[begin Stored data]

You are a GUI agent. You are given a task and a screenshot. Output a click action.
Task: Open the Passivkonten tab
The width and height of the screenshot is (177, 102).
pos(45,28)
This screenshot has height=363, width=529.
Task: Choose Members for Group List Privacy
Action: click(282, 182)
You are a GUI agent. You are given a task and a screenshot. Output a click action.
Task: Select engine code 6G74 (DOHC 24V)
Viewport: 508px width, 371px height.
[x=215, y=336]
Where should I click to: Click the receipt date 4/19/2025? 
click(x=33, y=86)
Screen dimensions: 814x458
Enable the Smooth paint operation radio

[end Stored data]
[begin Stored data]

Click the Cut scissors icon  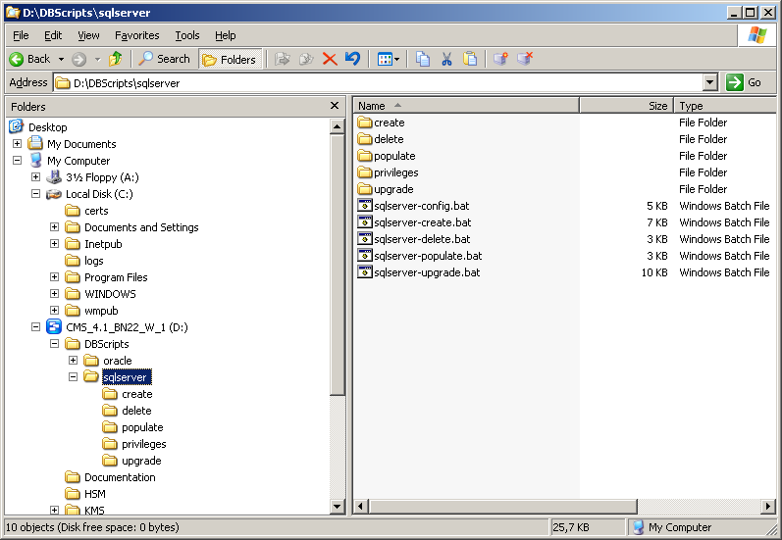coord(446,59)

[end Stored data]

**Work required**:
Render the lines from the line with "Screen dimensions: 814x458" to the line with "Enable the Smooth paint operation radio" as a numbered list, leaving out any blank lines.

**The answer**:
1. Screen dimensions: 814x458
2. Enable the Smooth paint operation radio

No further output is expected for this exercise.